By Chase Lacy
By Chase Lacy
Rabat- Saudi Arabia announced a temporary suspension of oil shipments Thursday after two oil tankers were attacked by Houthis in the Red Sea’s Bab al-Mandeb strait on Wednesday.
Saudi Energy Minister Khalid al-Falih said the suspension will continue “until the situation becomes clearer and maritime transit through Bab al-Mandeb is safe.”
State-owned oil company Aramco released a statement confirming that two Very Large Crude Carriers (VLCCs) with holding capacities of up to two million barrels, operated by the Bahri shipping company, were attacked by Yemen’s Houthi rebels in the Red Sea. He claimed that one of the ships had sustained minor damage, but no damage or oils spills had been reported.
On Wednesday, the Houthi-run network Almasirah reported that Houthi forces had launched a missile attack on a warship named the Dammam along Yemen’s western coast.

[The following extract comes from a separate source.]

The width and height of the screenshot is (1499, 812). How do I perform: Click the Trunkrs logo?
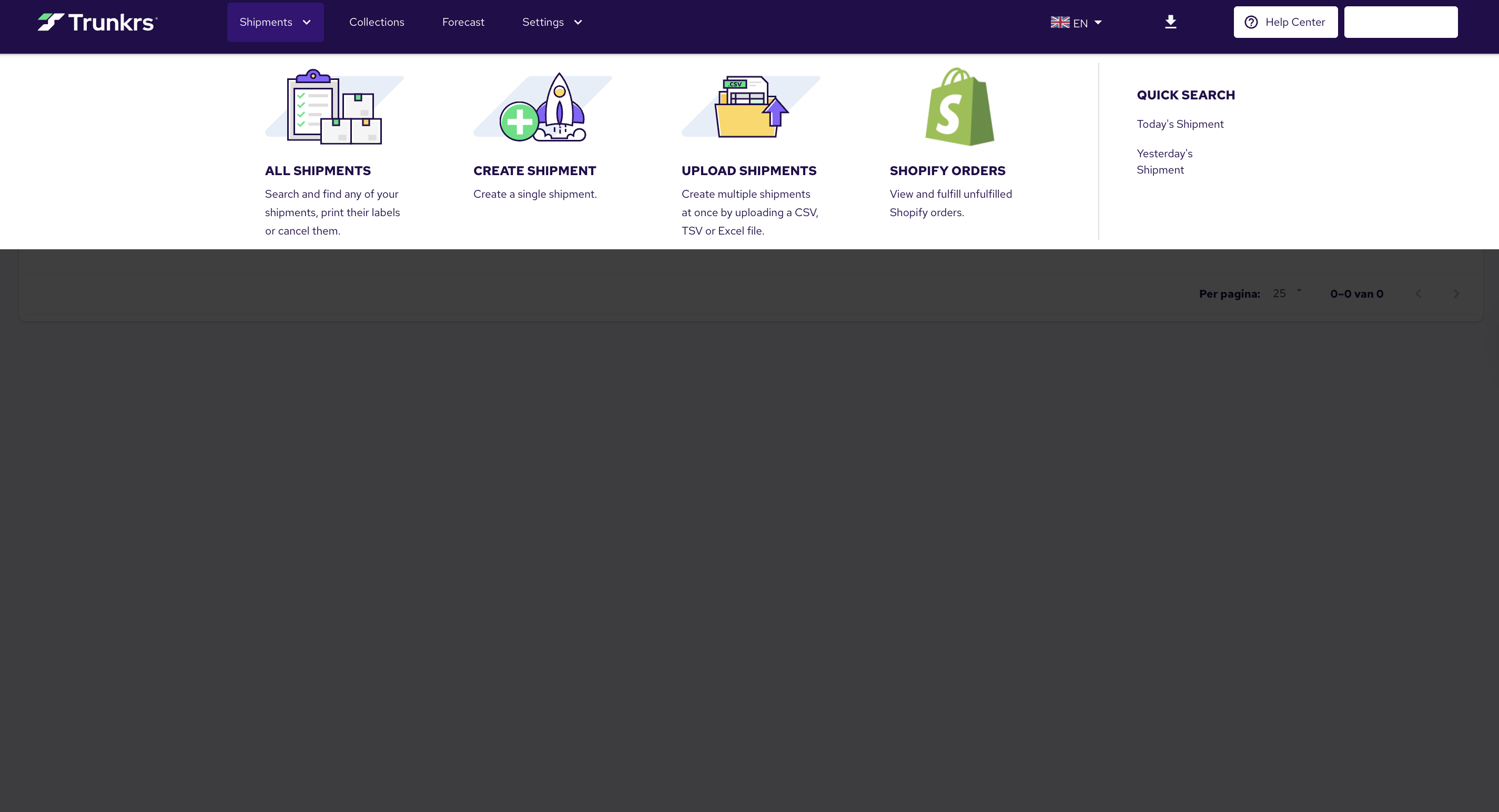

Bob Cavnar, an oil expert, told Al Jazeera that any delay of shipments leading to even small shortages would have repercussions globally.
Late on Wednesday, Brent Crude had risen 1.57 percent since the attack to $74.59 a barrel.
Saudi Arabia’s response yesterday stand in contrast to its response to a similar event in April when a tanker dubbed the Abaqiq was attacked. At that time, al-Falih calmed fears saying that shipments would continue as normal.
The 20-kilometer-wide strait is a major transit point of world oil supplies. The US Energy Information Administration (EIA) estimated that approximately 4.8 million barrels pass through the Bab al-Mandeb to global markets every day. Much of Europe’s refined oil products pass through the strait to international markets as well.
Saudi Arabia has other options to transport its oil, such as its massive pipeline connecting the Persian Gulf to the Red Sea, bypassing the strait. However, according to the EIA, Saudi, Emirati, Iraqi, and Kuwaiti ships would still be forced to navigate around Africa.
Yemen has been embroiled in conflict since the 2014 Houthi take-over of major population centers, including the capital Sana’a. In 2015 a Saudi-led coalition, including the UAE, began an offensive that has been highly criticised.
Thousands have been killed in the conflict from fighting, starvation, and diseases such as cholera. On the brink of famine, 22.2 million Yemenis, a vast majority of the population, are in need of humanitarian assistance.